Start of Data under study

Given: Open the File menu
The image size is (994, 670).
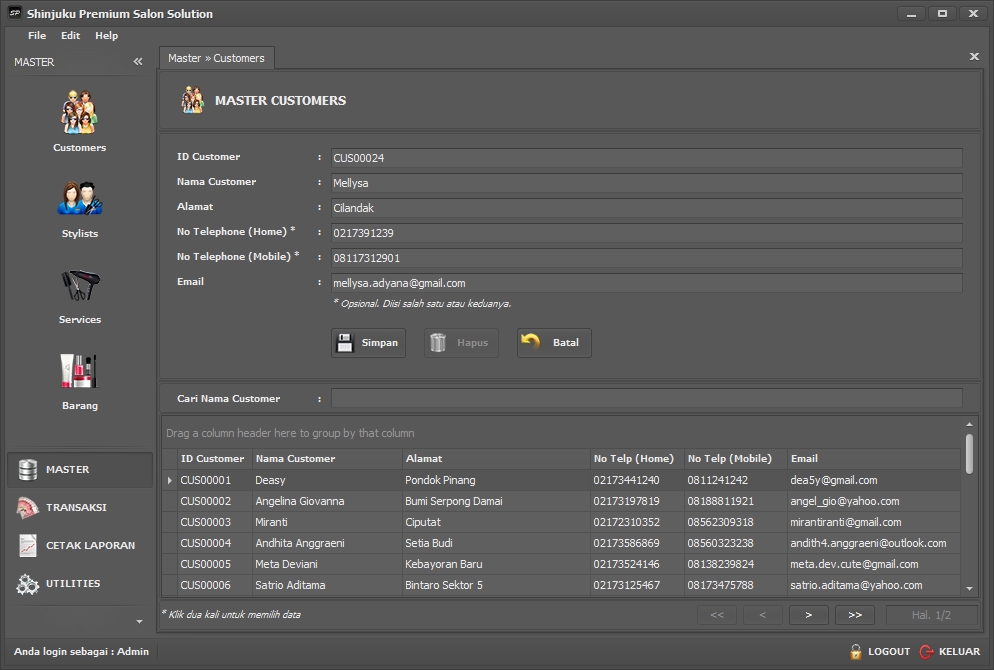Looking at the screenshot, I should pyautogui.click(x=37, y=36).
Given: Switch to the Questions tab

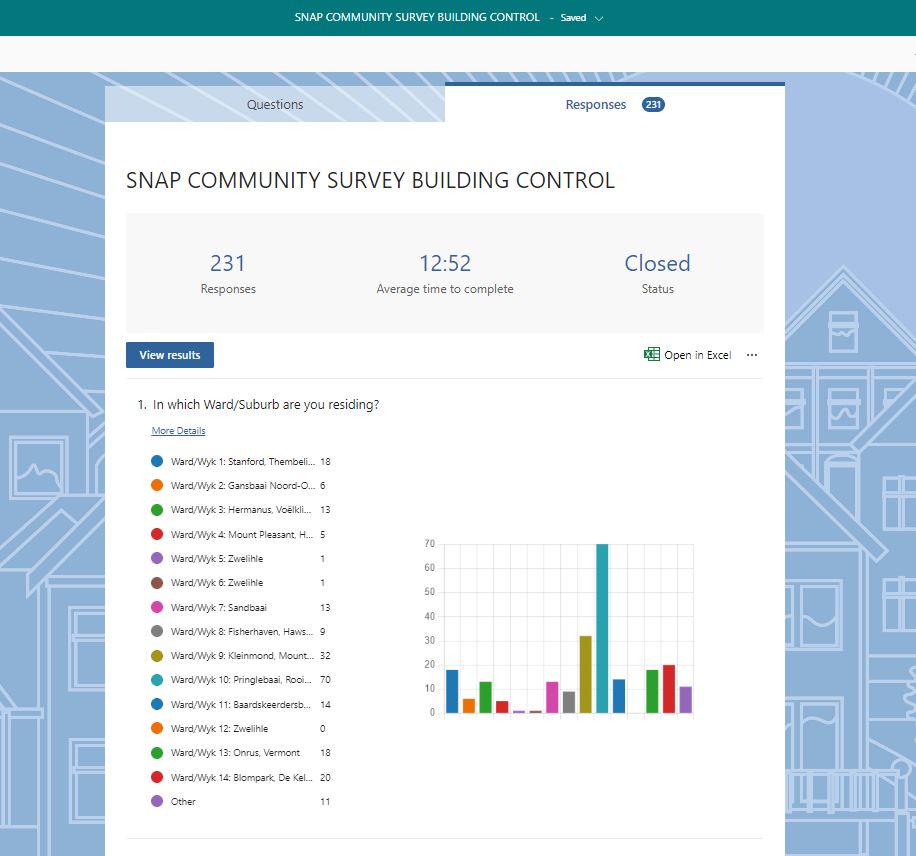Looking at the screenshot, I should pos(275,104).
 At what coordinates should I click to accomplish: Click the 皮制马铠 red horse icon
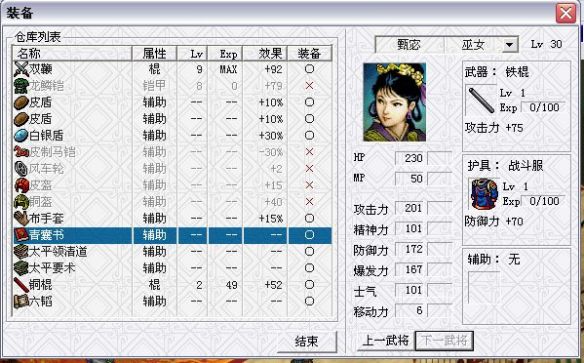click(21, 152)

End of Data under study

Print each entry exactly, leaving pictures out.

**Task result**
Given: Open the File menu
The image size is (994, 670).
Looking at the screenshot, I should pyautogui.click(x=37, y=36).
Given: Switch to the Questions tab

Looking at the screenshot, I should pos(275,104).
 At what coordinates should I click to accomplish: Click the 皮制马铠 red horse icon
click(21, 152)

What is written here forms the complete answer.